Forty years ago, Stanley Kubrick showed us 2001. The first 90 seconds are without dialogue and solid black. It's hard to imagine that working as the intro to a YouTube video today.
Instead, our finger is on the mouse trigger, ready to leave in a moment. Not only that, but instead of leaning forward, we've got our shields set to level 7, wary of what's to come. As the video begins, a series of questions arise, unbidden:
Who sent me here?
What do I expect?
What's this about?
What else is on? (10,000,000 choices, not three)

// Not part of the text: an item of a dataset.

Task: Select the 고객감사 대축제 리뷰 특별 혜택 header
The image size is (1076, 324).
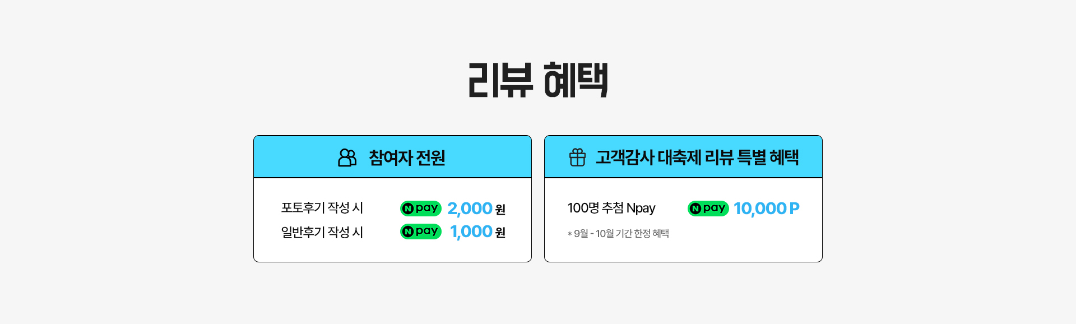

What does this remind me of?
Hey, isn't that Hugo Weaving's voice?
Wow, he's cute…
Are they selling me something?
What's the joke here?
Are those stock photos?
What will I tell my friends?
Who would love this that I should send it to?
Okay, yeah, I think I get it… Next.
Movies were scarce and long and special and deserved our attention. TV was shorter, with commercials, but still live (now or never) and thus special. But video–video is ubiquitous and short and everywhere. You can transfer a movie or a TV show to this new medium, but it will be consumed differently.
Everyone can publish video now, and in many ways, almost everyone is publishing video now. A video won't work because everyone watches it. It will work because the right people do, for the right reason. The occasional video viral hit has blinded us to the power of long-tail video to build the culture and change minds.
Everything that's watched has always been watched through the worldview of the watcher. And video (and before that, movies and TV) has driven the culture. That culture-driving ability now belongs to anyone who can make a video that the right people choose to watch.